▶ _What to do_:
Lines to return, exactly: from the line with "Task: Click the Lookup button in GPU-Z" to the line with "The height and" in the entries below, both included.

▶ _Data for analysis_:
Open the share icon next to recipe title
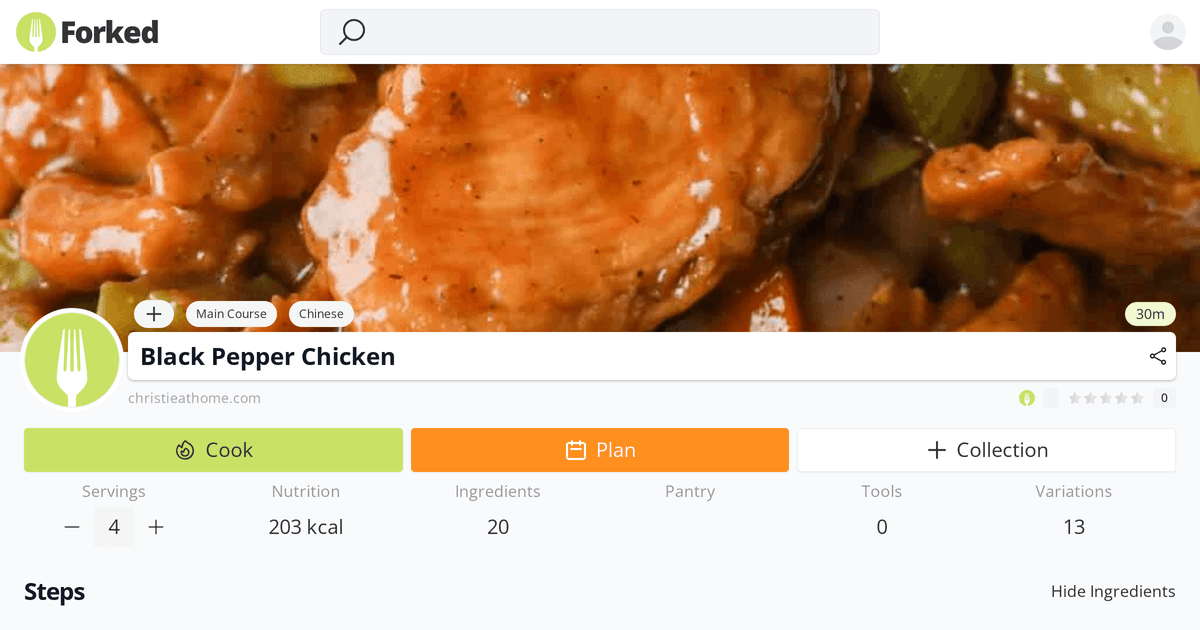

--

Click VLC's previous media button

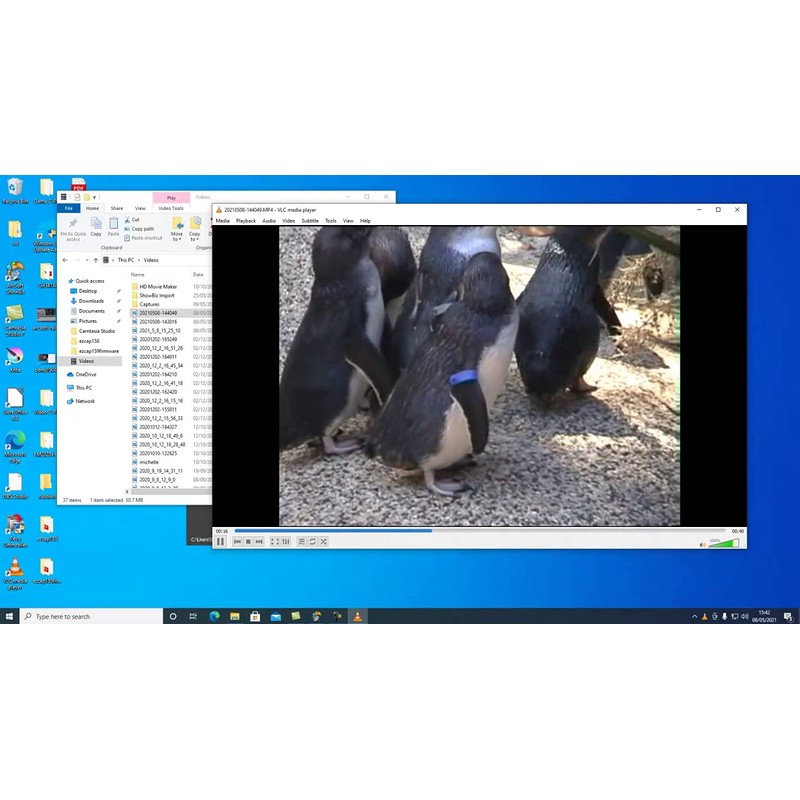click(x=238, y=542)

---

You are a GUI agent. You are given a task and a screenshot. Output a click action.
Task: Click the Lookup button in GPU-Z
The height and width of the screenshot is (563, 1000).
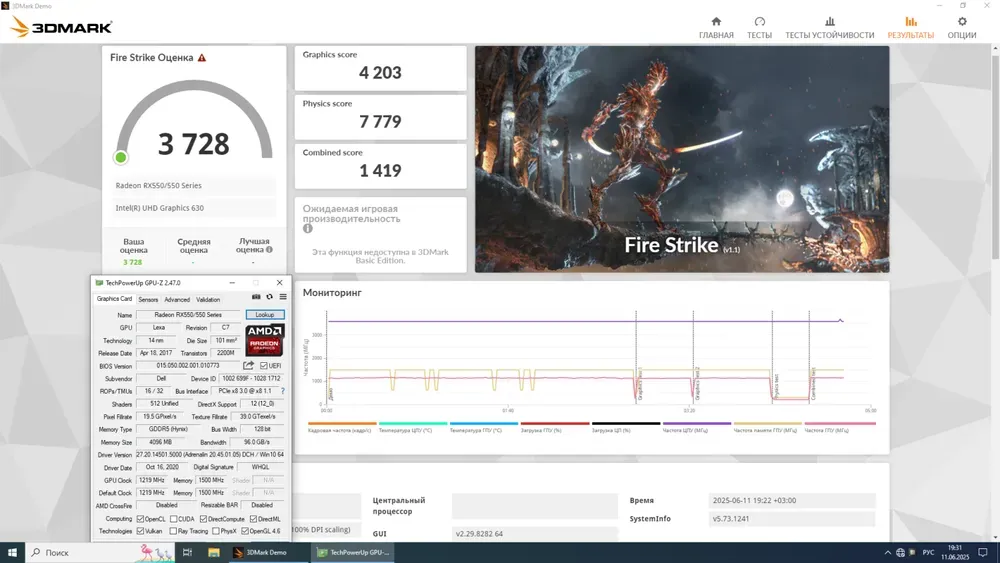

▶ _Result for this task_:
Task: Click the Lookup button in GPU-Z
The height and width of the screenshot is (563, 1000).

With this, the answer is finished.